En marge des Assises régionales de l'éducation partagée au Pré Saint-Gervais (Seine-Saint-Denis), le 25 avril dernier, Paul Bron, vice-président du Réseau français des villes éducatrices qui regroupe 125 villes engagées dans un projet éducatif local, adjoint au maire (PS) de Grenoble chargé de l'éducation et de l'université, a répondu aux questions de Localtis sur l'avancée de la réforme des rythmes scolaires. Rencontre avec un élu enthousiaste.

Localtis – Etes-vous déçu que si peu de communes (*) se lancent dans la réforme des rythmes scolaires dès la rentrée 2013 ?

Paul Bron - Bien sûr que je suis déçu.

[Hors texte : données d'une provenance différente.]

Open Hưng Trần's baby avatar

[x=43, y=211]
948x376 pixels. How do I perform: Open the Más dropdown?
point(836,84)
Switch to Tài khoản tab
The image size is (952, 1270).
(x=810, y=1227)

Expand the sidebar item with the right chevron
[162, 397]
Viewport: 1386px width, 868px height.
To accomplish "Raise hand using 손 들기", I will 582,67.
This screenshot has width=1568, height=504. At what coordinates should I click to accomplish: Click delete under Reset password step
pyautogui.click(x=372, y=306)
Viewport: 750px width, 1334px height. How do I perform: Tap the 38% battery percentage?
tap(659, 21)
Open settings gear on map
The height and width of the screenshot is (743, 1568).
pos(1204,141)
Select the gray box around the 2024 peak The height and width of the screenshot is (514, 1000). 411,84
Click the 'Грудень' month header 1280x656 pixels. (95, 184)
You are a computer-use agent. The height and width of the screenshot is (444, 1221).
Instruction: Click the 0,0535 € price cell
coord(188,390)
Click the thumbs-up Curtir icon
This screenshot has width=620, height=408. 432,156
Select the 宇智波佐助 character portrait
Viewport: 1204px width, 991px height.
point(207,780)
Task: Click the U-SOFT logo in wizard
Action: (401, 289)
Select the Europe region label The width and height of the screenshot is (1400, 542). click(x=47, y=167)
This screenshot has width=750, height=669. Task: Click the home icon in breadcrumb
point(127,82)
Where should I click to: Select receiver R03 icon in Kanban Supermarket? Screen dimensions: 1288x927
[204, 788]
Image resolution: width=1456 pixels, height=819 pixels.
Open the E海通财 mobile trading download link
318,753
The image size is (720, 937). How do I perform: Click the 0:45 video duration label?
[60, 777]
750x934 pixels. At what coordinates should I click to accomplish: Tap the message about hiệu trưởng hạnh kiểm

Mais je remercie celles qui partiront en 2013, car sans ce mouvement avancé on aurait pu craindre que la réforme ne s'enterre avec les élections municipales de 2014.

Pourquoi ce retard à l'allumage ?

Les revendications des enseignants se sont cristallisées sur la réforme des rythmes, les parents soupçonnent que les villes ne seront pas capables de l'assurer, les collectivités mettent en avant le coût financier… il faut dépasser ces tensions et nous inscrire dans la réforme.
Les prochaines années seront décisives. Il faut sensibiliser, outiller, échanger les expériences, valoriser le travail en équipe et la réflexion partagée. La réforme des rythmes est inséparable de la réflexion des projets éducatifs territoriaux (PEDT).
Avec le PEDT, c'est un partenariat d'un genre nouveau qui se met en place, qui peut bouleverser la tradition centralisatrice française. Cet outil est l'occasion de dialoguer entre parents, enseignants, clubs sportifs, animateurs, élus… dans un cadre institutionnel, formalisé, où chacun peut avoir sa place, dans l'objectif d'articuler les temps de l'enfant.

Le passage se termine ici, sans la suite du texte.